— To do —
An exact copy of the lines from the one containing "Screen dimensions: 1449x822" to the end of the records below is required, and nothing else.

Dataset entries
────

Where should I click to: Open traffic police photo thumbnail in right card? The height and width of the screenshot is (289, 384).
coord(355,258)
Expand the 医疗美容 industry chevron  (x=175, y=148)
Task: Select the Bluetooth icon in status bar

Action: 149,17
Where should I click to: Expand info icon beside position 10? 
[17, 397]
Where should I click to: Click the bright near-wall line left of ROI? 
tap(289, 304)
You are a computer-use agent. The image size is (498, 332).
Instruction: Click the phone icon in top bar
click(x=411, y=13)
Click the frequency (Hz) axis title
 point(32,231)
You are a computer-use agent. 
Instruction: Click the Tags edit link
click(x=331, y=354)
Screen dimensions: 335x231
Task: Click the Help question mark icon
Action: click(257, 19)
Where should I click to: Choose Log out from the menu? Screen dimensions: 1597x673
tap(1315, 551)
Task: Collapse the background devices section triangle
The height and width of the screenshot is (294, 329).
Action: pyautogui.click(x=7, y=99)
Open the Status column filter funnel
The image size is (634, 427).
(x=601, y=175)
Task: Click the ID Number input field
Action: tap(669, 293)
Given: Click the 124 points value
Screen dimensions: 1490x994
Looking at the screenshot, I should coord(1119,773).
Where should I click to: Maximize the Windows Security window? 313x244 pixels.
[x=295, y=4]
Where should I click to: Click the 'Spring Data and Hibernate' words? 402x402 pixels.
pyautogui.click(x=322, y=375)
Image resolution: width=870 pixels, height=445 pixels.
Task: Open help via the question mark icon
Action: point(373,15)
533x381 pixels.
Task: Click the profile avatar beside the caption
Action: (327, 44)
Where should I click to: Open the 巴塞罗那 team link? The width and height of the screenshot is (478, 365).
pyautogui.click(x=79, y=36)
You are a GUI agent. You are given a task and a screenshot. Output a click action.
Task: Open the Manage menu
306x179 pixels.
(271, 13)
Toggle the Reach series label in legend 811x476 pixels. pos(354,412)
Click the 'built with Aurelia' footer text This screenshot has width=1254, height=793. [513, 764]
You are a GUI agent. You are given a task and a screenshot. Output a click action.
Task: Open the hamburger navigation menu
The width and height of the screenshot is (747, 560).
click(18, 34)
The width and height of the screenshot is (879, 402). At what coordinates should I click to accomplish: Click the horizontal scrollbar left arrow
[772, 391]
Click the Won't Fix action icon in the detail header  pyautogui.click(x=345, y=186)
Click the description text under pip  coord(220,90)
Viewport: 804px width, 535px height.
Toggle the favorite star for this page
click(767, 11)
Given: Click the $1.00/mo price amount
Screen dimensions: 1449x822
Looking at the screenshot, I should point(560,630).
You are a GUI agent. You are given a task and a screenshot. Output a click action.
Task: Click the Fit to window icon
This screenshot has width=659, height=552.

────

— Response to the exercise —
Screen dimensions: 1449x822
Looking at the screenshot, I should point(560,630).
You are a GUI agent. You are given a task and a screenshot. Output a click action.
Task: Click the Fit to window icon
This screenshot has width=659, height=552.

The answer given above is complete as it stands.